• Task details
Once you have read the listing, output it exactly and completely.
[Dataset excerpts — start]
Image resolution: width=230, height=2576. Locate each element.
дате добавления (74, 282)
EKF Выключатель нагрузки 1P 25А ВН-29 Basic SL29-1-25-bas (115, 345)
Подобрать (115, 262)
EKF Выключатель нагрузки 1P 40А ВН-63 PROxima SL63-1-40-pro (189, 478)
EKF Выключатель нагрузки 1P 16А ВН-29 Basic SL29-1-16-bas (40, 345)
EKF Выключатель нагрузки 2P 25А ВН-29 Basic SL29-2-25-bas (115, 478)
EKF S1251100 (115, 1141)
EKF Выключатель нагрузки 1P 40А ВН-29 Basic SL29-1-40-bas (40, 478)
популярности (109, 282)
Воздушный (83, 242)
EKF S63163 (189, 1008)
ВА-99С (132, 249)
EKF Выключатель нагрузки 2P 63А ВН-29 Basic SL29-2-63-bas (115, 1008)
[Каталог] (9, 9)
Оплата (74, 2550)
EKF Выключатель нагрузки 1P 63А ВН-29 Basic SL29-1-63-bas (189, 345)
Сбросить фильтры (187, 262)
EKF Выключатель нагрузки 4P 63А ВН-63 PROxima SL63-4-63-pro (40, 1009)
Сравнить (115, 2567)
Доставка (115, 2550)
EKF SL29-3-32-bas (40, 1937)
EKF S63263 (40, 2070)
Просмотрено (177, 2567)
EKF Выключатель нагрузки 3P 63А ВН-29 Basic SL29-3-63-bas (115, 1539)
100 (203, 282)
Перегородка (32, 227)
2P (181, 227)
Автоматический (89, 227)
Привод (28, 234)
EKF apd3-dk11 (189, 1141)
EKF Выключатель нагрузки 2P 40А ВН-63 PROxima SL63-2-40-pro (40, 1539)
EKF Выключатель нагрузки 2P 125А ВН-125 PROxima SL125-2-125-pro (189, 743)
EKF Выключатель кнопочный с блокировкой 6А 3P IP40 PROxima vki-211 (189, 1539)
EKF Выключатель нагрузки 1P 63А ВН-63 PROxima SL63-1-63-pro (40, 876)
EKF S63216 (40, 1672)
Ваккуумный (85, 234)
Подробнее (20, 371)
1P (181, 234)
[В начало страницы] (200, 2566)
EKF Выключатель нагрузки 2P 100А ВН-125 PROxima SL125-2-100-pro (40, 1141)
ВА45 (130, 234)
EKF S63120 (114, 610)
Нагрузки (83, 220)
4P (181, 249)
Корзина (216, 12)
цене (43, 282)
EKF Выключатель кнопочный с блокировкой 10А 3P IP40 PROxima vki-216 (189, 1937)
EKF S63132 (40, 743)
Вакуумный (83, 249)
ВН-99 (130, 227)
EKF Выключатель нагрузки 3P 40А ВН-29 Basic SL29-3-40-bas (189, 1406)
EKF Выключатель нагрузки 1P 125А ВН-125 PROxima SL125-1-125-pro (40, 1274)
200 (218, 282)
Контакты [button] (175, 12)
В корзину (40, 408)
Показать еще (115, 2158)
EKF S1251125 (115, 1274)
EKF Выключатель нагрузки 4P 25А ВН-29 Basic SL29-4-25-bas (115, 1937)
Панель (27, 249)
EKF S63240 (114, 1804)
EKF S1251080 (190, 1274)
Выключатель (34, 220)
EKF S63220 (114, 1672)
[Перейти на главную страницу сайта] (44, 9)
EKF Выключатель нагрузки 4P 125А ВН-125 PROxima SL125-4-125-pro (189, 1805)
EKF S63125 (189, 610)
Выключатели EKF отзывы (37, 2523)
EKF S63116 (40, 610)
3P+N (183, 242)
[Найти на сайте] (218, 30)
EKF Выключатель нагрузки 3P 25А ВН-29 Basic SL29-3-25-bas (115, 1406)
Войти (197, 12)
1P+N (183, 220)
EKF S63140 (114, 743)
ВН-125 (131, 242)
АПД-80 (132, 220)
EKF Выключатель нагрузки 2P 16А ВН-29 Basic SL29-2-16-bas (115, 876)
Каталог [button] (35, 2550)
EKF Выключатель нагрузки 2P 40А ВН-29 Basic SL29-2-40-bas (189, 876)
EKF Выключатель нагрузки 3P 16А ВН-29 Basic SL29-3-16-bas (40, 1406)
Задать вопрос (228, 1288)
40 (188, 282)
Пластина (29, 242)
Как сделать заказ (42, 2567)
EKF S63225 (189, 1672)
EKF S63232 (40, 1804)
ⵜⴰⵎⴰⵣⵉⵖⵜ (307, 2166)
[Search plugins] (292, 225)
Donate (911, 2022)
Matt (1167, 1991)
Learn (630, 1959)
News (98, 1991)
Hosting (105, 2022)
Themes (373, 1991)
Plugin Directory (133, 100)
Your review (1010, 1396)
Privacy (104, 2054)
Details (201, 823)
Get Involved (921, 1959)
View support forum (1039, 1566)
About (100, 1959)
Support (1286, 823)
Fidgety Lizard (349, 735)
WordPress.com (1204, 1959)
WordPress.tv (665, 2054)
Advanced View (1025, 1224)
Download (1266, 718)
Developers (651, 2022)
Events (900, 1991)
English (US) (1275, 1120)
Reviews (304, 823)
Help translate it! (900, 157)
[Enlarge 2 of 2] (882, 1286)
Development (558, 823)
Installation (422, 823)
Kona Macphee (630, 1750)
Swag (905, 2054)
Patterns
[Dataset excerpts — finish]
• Your response
Image resolution: width=230, height=2576. Locate each element.
дате добавления (74, 282)
EKF Выключатель нагрузки 1P 25А ВН-29 Basic SL29-1-25-bas (115, 345)
Подобрать (115, 262)
EKF Выключатель нагрузки 1P 40А ВН-63 PROxima SL63-1-40-pro (189, 478)
EKF Выключатель нагрузки 1P 16А ВН-29 Basic SL29-1-16-bas (40, 345)
EKF Выключатель нагрузки 2P 25А ВН-29 Basic SL29-2-25-bas (115, 478)
EKF S1251100 (115, 1141)
EKF Выключатель нагрузки 1P 40А ВН-29 Basic SL29-1-40-bas (40, 478)
популярности (109, 282)
Воздушный (83, 242)
EKF S63163 (189, 1008)
ВА-99С (132, 249)
EKF Выключатель нагрузки 2P 63А ВН-29 Basic SL29-2-63-bas (115, 1008)
[Каталог] (9, 9)
Оплата (74, 2550)
EKF Выключатель нагрузки 1P 63А ВН-29 Basic SL29-1-63-bas (189, 345)
Сбросить фильтры (187, 262)
EKF Выключатель нагрузки 4P 63А ВН-63 PROxima SL63-4-63-pro (40, 1009)
Сравнить (115, 2567)
Доставка (115, 2550)
EKF SL29-3-32-bas (40, 1937)
EKF S63263 (40, 2070)
Просмотрено (177, 2567)
EKF Выключатель нагрузки 3P 63А ВН-29 Basic SL29-3-63-bas (115, 1539)
100 (203, 282)
Перегородка (32, 227)
2P (181, 227)
Автоматический (89, 227)
Привод (28, 234)
EKF apd3-dk11 (189, 1141)
EKF Выключатель нагрузки 2P 40А ВН-63 PROxima SL63-2-40-pro (40, 1539)
EKF Выключатель нагрузки 2P 125А ВН-125 PROxima SL125-2-125-pro (189, 743)
EKF Выключатель кнопочный с блокировкой 6А 3P IP40 PROxima vki-211 (189, 1539)
EKF Выключатель нагрузки 1P 63А ВН-63 PROxima SL63-1-63-pro (40, 876)
EKF S63216 (40, 1672)
Ваккуумный (85, 234)
Подробнее (20, 371)
1P (181, 234)
[В начало страницы] (200, 2566)
EKF Выключатель нагрузки 2P 100А ВН-125 PROxima SL125-2-100-pro (40, 1141)
ВА45 (130, 234)
EKF S63120 (114, 610)
Нагрузки (83, 220)
4P (181, 249)
Корзина (216, 12)
цене (43, 282)
EKF Выключатель кнопочный с блокировкой 10А 3P IP40 PROxima vki-216 (189, 1937)
EKF S63132 (40, 743)
Вакуумный (83, 249)
ВН-99 (130, 227)
EKF Выключатель нагрузки 3P 40А ВН-29 Basic SL29-3-40-bas (189, 1406)
EKF Выключатель нагрузки 1P 125А ВН-125 PROxima SL125-1-125-pro (40, 1274)
200 (218, 282)
Контакты [button] (175, 12)
В корзину (40, 408)
Показать еще (115, 2158)
EKF S1251125 (115, 1274)
EKF Выключатель нагрузки 4P 25А ВН-29 Basic SL29-4-25-bas (115, 1937)
Панель (27, 249)
EKF S63240 (114, 1804)
EKF S1251080 (190, 1274)
Выключатель (34, 220)
EKF S63220 (114, 1672)
[Перейти на главную страницу сайта] (44, 9)
EKF Выключатель нагрузки 4P 125А ВН-125 PROxima SL125-4-125-pro (189, 1805)
EKF S63125 (189, 610)
Выключатели EKF отзывы (37, 2523)
EKF S63116 (40, 610)
3P+N (183, 242)
[Найти на сайте] (218, 30)
EKF Выключатель нагрузки 3P 25А ВН-29 Basic SL29-3-25-bas (115, 1406)
Войти (197, 12)
1P+N (183, 220)
EKF S63140 (114, 743)
ВН-125 (131, 242)
АПД-80 (132, 220)
EKF Выключатель нагрузки 2P 16А ВН-29 Basic SL29-2-16-bas (115, 876)
Каталог [button] (35, 2550)
EKF Выключатель нагрузки 2P 40А ВН-29 Basic SL29-2-40-bas (189, 876)
EKF Выключатель нагрузки 3P 16А ВН-29 Basic SL29-3-16-bas (40, 1406)
Задать вопрос (228, 1288)
40 (188, 282)
Пластина (29, 242)
Как сделать заказ (42, 2567)
EKF S63225 (189, 1672)
EKF S63232 (40, 1804)
ⵜⴰⵎⴰⵣⵉⵖⵜ (307, 2166)
[Search plugins] (292, 225)
Donate (911, 2022)
Matt (1167, 1991)
Learn (630, 1959)
News (98, 1991)
Hosting (105, 2022)
Themes (373, 1991)
Plugin Directory (133, 100)
Your review (1010, 1396)
Privacy (104, 2054)
Details (201, 823)
Get Involved (921, 1959)
View support forum (1039, 1566)
About (100, 1959)
Support (1286, 823)
Fidgety Lizard (349, 735)
WordPress.com (1204, 1959)
WordPress.tv (665, 2054)
Advanced View (1025, 1224)
Download (1266, 718)
Developers (651, 2022)
Events (900, 1991)
English (US) (1275, 1120)
Reviews (304, 823)
Help translate it! (900, 157)
[Enlarge 2 of 2] (882, 1286)
Development (558, 823)
Installation (422, 823)
Kona Macphee (630, 1750)
Swag (905, 2054)
Patterns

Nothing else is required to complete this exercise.